A Eficiência e a Justiça Tributária na Cobrança pelo Manejo de Resíduos Sólidos Domiciliares em Muriaé, Minas Gerais
DOI:
https://doi.org/10.18378/rbfh.v14i3.11614Palabras clave:
Extrafiscalidade; Capacidade contributiva; Tributação justa; Poluidor Pagador; Tarifa.Resumen
A pesquisa teve como tema a justiça tributária na cobrança pelo manejo de resíduos sólidos domiciliares em Muriaé/MG, buscando avaliar a conformidade do modelo adotado pelo município com os princípios constitucionais e legais que regem a sustentabilidade econômico-financeira e a responsabilidade ambiental. O objetivo central consistiu em analisar a evolução histórica da forma de custeio do serviço, verificando se o atual critério tarifário atende aos princípios da capacidade contributiva, do poluidor-pagador e da proporcionalidade. Metodologicamente, realizou-se pesquisa aplicada, de abordagem qualitativa e caráter descritivo-analítico, fundamentada em levantamento bibliográfico, documental e legislativo, abrangendo normas constitucionais, legislação federal e municipal, doutrina e jurisprudência do STF e STJ. Também foram coletados e analisados dados secundários junto ao Departamento Municipal de Saneamento Urbano (DEMSUR), especialmente referentes à estrutura tarifária vigente e à evolução dos valores cobrados conforme faixas de consumo hídrico. Os resultados evidenciaram que Muriaé substituiu o modelo anterior de taxa vinculada ao IPTU, considerado ineficiente e incompatível com a exigência de divisibilidade, por uma tarifa calculada com base no consumo de água, visando maior sustentabilidade financeira e adequação ao novo marco do saneamento básico.

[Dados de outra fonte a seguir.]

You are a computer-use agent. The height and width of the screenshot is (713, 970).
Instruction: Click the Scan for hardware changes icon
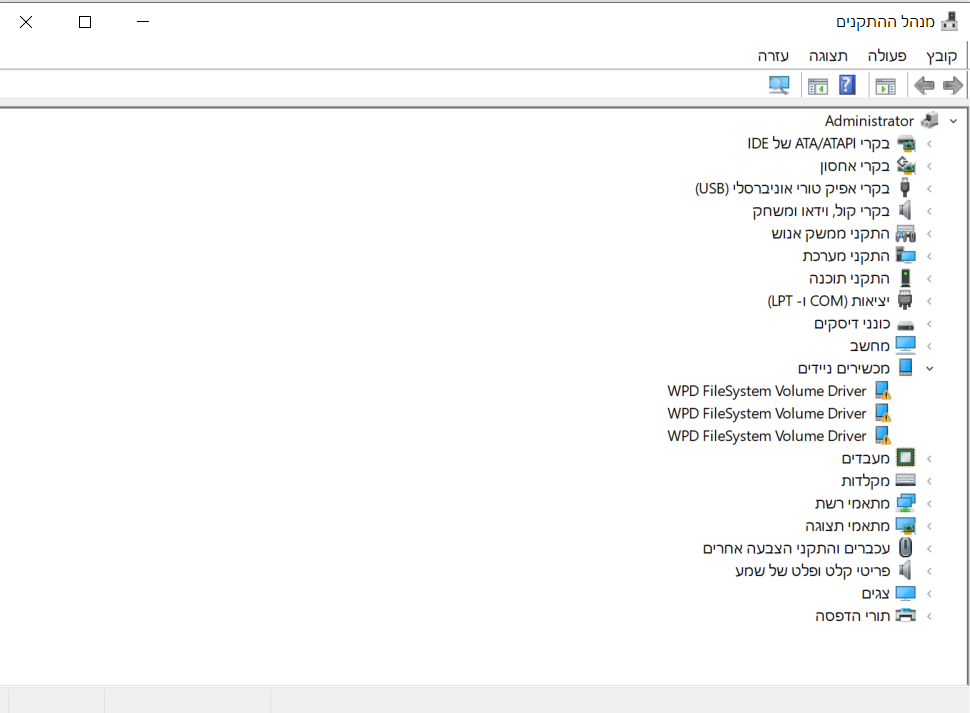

Contudo, verificou-se que o critério atual, embora juridicamente admissível, não representa com precisão a quantidade de resíduos gerados, gerando distorções e comprometendo a justiça fiscal e ambiental. Concluiu-se que o modelo vigente necessita de aperfeiçoamentos, devendo incorporar indicadores mais aderentes ao efetivo volume de resíduos produzidos, de modo a alinhar a cobrança aos princípios da equidade, do poluidor-pagador e da eficiência na gestão ambiental.